**Activity:**
Each record should be written out exactly as it stands.

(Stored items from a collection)
= = = = =

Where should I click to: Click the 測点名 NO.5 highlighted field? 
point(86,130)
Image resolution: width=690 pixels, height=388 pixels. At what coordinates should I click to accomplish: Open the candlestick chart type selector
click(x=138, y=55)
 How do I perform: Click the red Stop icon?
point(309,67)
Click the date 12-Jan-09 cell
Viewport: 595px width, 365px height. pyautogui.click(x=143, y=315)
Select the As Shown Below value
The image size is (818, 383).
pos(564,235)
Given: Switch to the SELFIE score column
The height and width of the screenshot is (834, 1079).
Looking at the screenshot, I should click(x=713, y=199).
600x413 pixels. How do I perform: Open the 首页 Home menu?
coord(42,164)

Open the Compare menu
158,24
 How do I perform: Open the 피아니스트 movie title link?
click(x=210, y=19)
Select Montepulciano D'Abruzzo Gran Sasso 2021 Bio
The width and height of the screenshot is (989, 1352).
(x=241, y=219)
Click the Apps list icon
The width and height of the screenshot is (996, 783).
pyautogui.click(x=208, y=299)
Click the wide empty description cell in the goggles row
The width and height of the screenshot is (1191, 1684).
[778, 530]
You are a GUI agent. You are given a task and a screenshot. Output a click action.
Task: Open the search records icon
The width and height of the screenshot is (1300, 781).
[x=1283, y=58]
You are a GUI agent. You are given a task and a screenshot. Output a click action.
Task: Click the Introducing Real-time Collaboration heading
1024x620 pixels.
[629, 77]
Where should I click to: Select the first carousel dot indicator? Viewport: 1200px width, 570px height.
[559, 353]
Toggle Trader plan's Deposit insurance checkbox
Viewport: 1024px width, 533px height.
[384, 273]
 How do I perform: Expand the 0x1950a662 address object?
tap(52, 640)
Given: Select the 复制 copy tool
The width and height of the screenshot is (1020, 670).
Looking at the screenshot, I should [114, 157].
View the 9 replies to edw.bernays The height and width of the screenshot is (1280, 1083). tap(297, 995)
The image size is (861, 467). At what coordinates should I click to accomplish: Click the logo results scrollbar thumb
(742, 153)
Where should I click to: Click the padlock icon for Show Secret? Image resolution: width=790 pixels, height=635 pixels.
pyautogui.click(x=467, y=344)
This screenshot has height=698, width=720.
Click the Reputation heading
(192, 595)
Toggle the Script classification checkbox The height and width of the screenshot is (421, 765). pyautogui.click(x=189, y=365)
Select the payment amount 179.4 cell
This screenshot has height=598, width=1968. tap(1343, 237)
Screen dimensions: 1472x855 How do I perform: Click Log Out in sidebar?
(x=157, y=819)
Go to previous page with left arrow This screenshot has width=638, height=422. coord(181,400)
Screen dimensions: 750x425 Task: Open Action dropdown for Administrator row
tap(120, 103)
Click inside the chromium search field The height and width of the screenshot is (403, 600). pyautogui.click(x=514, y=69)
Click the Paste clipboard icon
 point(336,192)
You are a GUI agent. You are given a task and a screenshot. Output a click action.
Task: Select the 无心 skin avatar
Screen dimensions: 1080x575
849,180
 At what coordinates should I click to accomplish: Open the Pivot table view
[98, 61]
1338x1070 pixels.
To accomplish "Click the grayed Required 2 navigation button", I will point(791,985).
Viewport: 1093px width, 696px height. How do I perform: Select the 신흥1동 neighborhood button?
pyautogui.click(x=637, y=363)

= = = = =

**Expected answer:**
Where should I click to: Click the 測点名 NO.5 highlighted field? 
point(86,130)
Image resolution: width=690 pixels, height=388 pixels. At what coordinates should I click to accomplish: Open the candlestick chart type selector
click(x=138, y=55)
 How do I perform: Click the red Stop icon?
point(309,67)
Click the date 12-Jan-09 cell
Viewport: 595px width, 365px height. pyautogui.click(x=143, y=315)
Select the As Shown Below value
The image size is (818, 383).
pos(564,235)
Given: Switch to the SELFIE score column
The height and width of the screenshot is (834, 1079).
Looking at the screenshot, I should click(x=713, y=199).
600x413 pixels. How do I perform: Open the 首页 Home menu?
coord(42,164)

Open the Compare menu
158,24
 How do I perform: Open the 피아니스트 movie title link?
click(x=210, y=19)
Select Montepulciano D'Abruzzo Gran Sasso 2021 Bio
The width and height of the screenshot is (989, 1352).
(x=241, y=219)
Click the Apps list icon
The width and height of the screenshot is (996, 783).
pyautogui.click(x=208, y=299)
Click the wide empty description cell in the goggles row
The width and height of the screenshot is (1191, 1684).
[778, 530]
You are a GUI agent. You are given a task and a screenshot. Output a click action.
Task: Open the search records icon
The width and height of the screenshot is (1300, 781).
[x=1283, y=58]
You are a GUI agent. You are given a task and a screenshot. Output a click action.
Task: Click the Introducing Real-time Collaboration heading
1024x620 pixels.
[629, 77]
Where should I click to: Select the first carousel dot indicator? Viewport: 1200px width, 570px height.
[559, 353]
Toggle Trader plan's Deposit insurance checkbox
Viewport: 1024px width, 533px height.
[384, 273]
 How do I perform: Expand the 0x1950a662 address object?
tap(52, 640)
Given: Select the 复制 copy tool
The width and height of the screenshot is (1020, 670).
Looking at the screenshot, I should [114, 157].
View the 9 replies to edw.bernays The height and width of the screenshot is (1280, 1083). tap(297, 995)
The image size is (861, 467). At what coordinates should I click to accomplish: Click the logo results scrollbar thumb
(742, 153)
Where should I click to: Click the padlock icon for Show Secret? Image resolution: width=790 pixels, height=635 pixels.
pyautogui.click(x=467, y=344)
This screenshot has height=698, width=720.
Click the Reputation heading
(192, 595)
Toggle the Script classification checkbox The height and width of the screenshot is (421, 765). pyautogui.click(x=189, y=365)
Select the payment amount 179.4 cell
This screenshot has height=598, width=1968. tap(1343, 237)
Screen dimensions: 1472x855 How do I perform: Click Log Out in sidebar?
(x=157, y=819)
Go to previous page with left arrow This screenshot has width=638, height=422. coord(181,400)
Screen dimensions: 750x425 Task: Open Action dropdown for Administrator row
tap(120, 103)
Click inside the chromium search field The height and width of the screenshot is (403, 600). pyautogui.click(x=514, y=69)
Click the Paste clipboard icon
 point(336,192)
You are a GUI agent. You are given a task and a screenshot. Output a click action.
Task: Select the 无心 skin avatar
Screen dimensions: 1080x575
849,180
 At what coordinates should I click to accomplish: Open the Pivot table view
[98, 61]
1338x1070 pixels.
To accomplish "Click the grayed Required 2 navigation button", I will point(791,985).
Viewport: 1093px width, 696px height. How do I perform: Select the 신흥1동 neighborhood button?
pyautogui.click(x=637, y=363)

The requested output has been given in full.